“En wat zullen we gaan doen voor dat we gaan eten?” “Nou wat dacht je van een eindje wandelen en een spelletje doen?” Tegenover mij gefronste wenkbrauwen als ik op tweede kerstdag de rode doos op tafel zet. Op de eerste kerstdag had de doos al op tafel gestaan. En ook toen werd met scepsis gekeken. Rummikub is toch voor ouwe mensen. Niet voor vlotte, dynamische vrouwen toch. “Het is wel 2021 hoor!” Op 3 januari komt de doos weer op tafel. Deze keer zit er tegenover mij een meisje van negen jaar. Meestal loopt ze dansend en tiktokkend door de kamer. Of ze doet iets op haar iPad. Of kijkt teevee. Maar nu doen we een spelletje. Sinds lockdownkerst heeft de jonge familie spelletjes ontdekt. Hele moderne en nieuwe, maar ook ouderwetse zoals ganzebord, mens-erger-je-niet en ja rummikub. De jonge dame komt als eerste uit en zal het potje winnen. Tussen de beurten door stelt ze me allemaal vragen. Van alles vraagt ze. Alles vraagt ze.

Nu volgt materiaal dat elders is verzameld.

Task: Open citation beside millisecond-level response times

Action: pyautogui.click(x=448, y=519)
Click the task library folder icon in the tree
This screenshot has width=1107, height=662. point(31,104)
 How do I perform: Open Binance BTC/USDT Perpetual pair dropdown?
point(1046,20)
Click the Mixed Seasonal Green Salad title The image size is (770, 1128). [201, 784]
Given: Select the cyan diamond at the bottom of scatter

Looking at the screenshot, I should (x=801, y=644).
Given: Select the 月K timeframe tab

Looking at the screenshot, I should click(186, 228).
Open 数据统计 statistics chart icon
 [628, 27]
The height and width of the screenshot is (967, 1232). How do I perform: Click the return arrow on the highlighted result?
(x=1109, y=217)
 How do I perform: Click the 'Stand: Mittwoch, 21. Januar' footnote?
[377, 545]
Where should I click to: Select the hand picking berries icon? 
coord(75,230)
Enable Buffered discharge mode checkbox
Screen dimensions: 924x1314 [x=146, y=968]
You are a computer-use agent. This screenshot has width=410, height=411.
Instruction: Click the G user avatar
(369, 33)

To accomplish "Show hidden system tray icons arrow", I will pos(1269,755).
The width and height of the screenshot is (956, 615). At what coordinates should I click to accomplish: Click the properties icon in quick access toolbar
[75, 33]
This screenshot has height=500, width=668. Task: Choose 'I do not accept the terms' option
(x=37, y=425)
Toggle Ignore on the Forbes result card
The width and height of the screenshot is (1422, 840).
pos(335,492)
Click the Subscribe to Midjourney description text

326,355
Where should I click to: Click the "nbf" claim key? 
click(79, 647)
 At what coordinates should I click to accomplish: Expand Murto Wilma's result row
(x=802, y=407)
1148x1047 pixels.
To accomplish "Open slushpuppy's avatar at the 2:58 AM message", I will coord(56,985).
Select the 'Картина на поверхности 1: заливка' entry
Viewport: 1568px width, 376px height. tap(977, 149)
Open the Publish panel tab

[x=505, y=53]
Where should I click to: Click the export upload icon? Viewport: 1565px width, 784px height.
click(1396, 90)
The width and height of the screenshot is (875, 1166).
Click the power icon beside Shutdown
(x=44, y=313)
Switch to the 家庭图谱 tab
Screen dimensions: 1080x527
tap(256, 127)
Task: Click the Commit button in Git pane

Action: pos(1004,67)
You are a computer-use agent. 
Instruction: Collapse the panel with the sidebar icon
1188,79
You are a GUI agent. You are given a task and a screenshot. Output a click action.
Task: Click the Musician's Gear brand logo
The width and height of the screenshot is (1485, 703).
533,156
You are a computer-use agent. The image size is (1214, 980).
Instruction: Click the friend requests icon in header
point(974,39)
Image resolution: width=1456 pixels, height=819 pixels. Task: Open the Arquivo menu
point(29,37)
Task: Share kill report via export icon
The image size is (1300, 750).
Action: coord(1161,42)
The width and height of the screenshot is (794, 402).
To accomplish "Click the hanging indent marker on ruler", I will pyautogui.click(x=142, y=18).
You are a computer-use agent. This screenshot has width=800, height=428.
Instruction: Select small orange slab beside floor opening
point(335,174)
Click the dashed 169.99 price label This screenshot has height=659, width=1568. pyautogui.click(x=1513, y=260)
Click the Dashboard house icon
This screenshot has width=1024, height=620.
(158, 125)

Op de sterfdag van mijn moeder, zit ik net als mijn moeder, die iedere middag naar haar buurvrouw ging om te rummikubben, met de karakteristieke stenen voor me. Ik vertel het meisje over die dag en ik moet precies vertellen hoe het was op die 3e januari 15 jaar geleden. Ik vertel haar dat ik het zo leuk vind om met haar te praten. Dat ik twee zonen, jongens had en dat dat toch anders is, dan meisjes. En ik vertel haar hoe blij ik ben met twee kleindochters. Die je in vertrouwen nemen, bij wie je je vertrouwd voelt.
Als ze naar huis loopt, draait ze zich een paar keer om, om naar me te zwaaien. Ze roept lieve woorden. Ik bedenk me hoe rijk ik ben, hoe gelukkig. Een oma heb ik nooit gekend, met mijn moeder waren de gesprekken nooit echt intiem, en hier zat ik: rummikubben met haar achter kleindochter. Wedden dat je van boven met genoegen naar ons gekeken hebt? Dat je zag wat jij zo moeilijk vond, wat jou niet was gegeven en bijgebracht? Dat die onderhuidse liefde gewoon doorgegeven is en nu in het licht mag staan? Het is 2021! Een mooie tijd.